The success of targeted enrichment relies heavily on the bait set that is used in the procedure. An effective bait set must ensure comprehensive coverage of the targeted regions while minimizing the number of unique baits, as each unique bait adds to the manufacturing costs. Although complete coverage can be naïvely achieved by exhaustively listing every bait-length k-mer of the targeted regions as baits, this approach quickly becomes too costly with increasing target size. Additionally, baits can tolerate a number of mismatching base pairs when hybridizing with genetic material, allowing a single type of bait to hybridize with multiple similar yet nonidentical regions. Consequently, designing an optimal set of baits is a complex task, formulated as the NP-hard computational problem known as the Minimum Bait Cover problem (Alanko et al. 2022).
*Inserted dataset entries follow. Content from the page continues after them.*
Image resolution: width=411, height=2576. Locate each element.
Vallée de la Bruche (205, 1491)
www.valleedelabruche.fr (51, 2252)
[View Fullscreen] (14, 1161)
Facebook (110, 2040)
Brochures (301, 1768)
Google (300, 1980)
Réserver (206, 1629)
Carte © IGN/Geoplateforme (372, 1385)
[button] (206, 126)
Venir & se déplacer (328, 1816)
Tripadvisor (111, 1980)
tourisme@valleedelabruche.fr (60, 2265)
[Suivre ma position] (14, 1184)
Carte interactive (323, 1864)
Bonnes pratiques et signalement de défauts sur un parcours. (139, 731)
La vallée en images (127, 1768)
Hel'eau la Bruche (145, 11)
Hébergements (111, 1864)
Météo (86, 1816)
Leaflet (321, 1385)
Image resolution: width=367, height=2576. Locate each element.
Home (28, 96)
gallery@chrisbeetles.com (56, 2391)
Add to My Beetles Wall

Most existing tools for designing baits limit their search space to the exact substrings of the input sequences. While this approach allows rapid bait design, it fails to exploit the fact that baits do not need to match the target sequence exactly to achieve effective hybridization. This unnecessary constraint leads to an excessive number of baits, substantially increasing sequencing costs. Indeed, recent results have shown that increasing bait length and reducing the hybridization temperatures allows for increased tolerance to mismatches (Ohrmalm et al. 2010, Miranda and Weber 2021). Recent literature reports up to 40 mismatch tolerance for baits of length 120 (Noyes et al. 2017) An alternative approach is to identify groups of similar regions within the input sequences and construct baits for these groups by solving the long-standing NP-hard Closest String problem (Kevin Lanctot et al. 2003). However, the only tool in our knowledge that uses this strategy (Chafin et al. 2018) requires multiple sequence alignments of the input sequences, making it unsuitable for applications where such resources are unavailable. Consequently, the prospect of using Closest String methods to address Minimum Bait Cover remains largely unexplored.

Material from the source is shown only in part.